- STUDY MATERIAL:
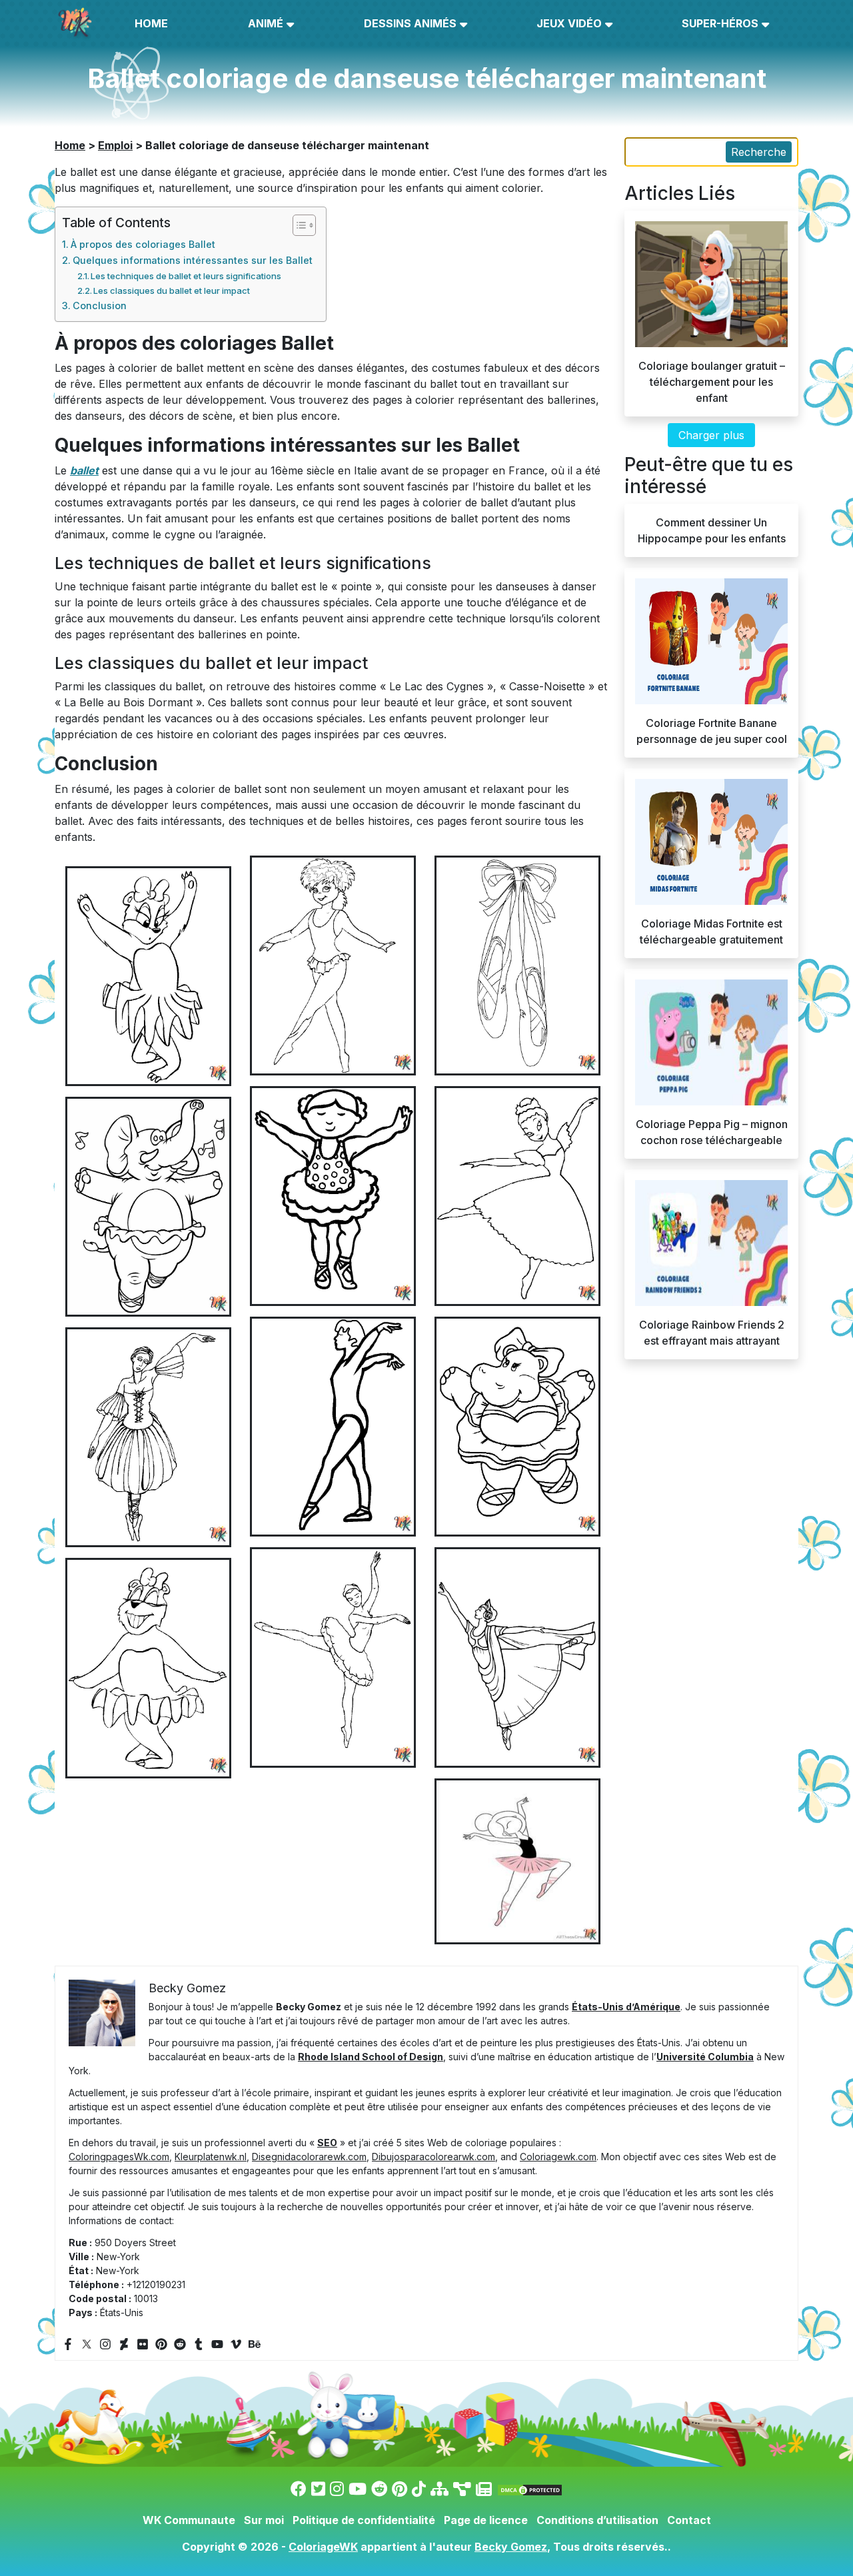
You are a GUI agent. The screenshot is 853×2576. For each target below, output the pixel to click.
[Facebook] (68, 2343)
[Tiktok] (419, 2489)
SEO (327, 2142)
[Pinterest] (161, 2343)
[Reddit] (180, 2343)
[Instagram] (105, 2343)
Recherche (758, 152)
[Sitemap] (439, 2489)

--

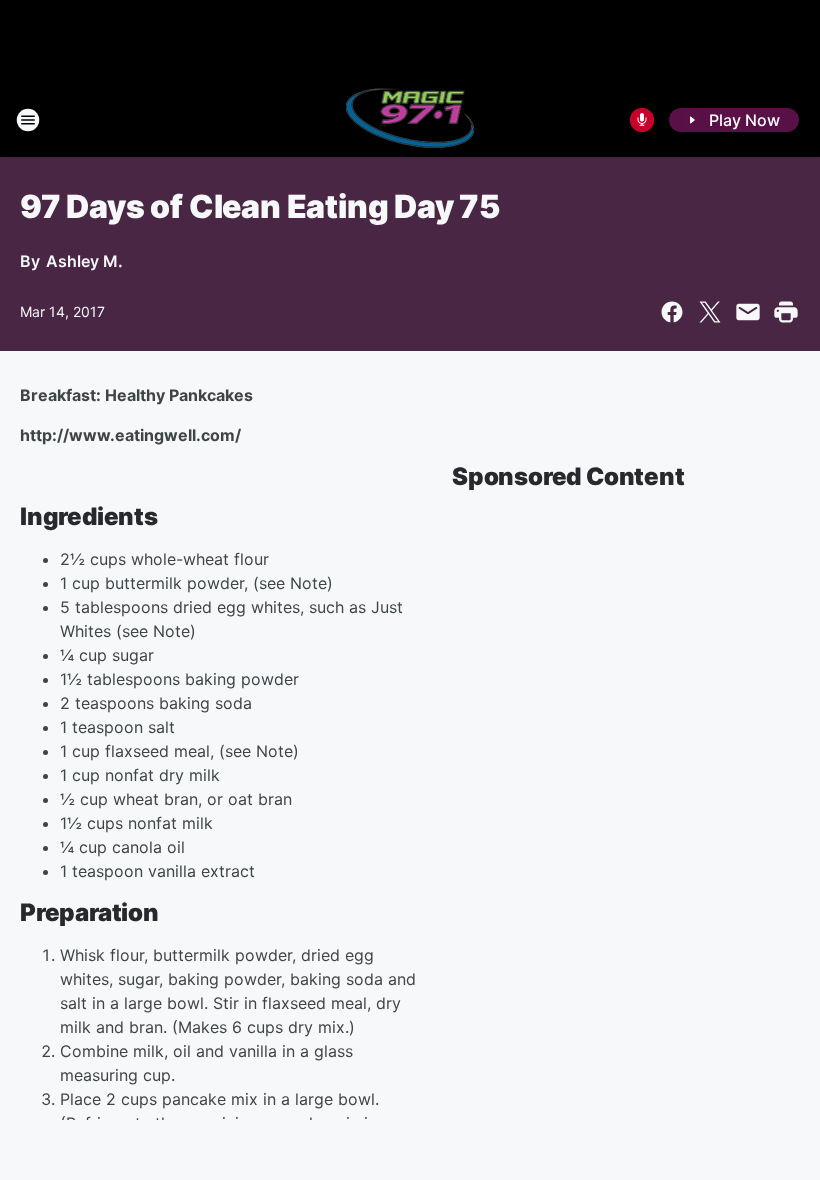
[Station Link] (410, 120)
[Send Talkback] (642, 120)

- REQUIREMENT:
Within the listing above, extract exactly the lines from the line with "[Pinterest] (161, 2343)" to the line with "[Sitemap] (439, 2489)", the two named lines included, and no others.

- REPLY:
[Pinterest] (161, 2343)
[Reddit] (180, 2343)
[Instagram] (105, 2343)
Recherche (758, 152)
[Sitemap] (439, 2489)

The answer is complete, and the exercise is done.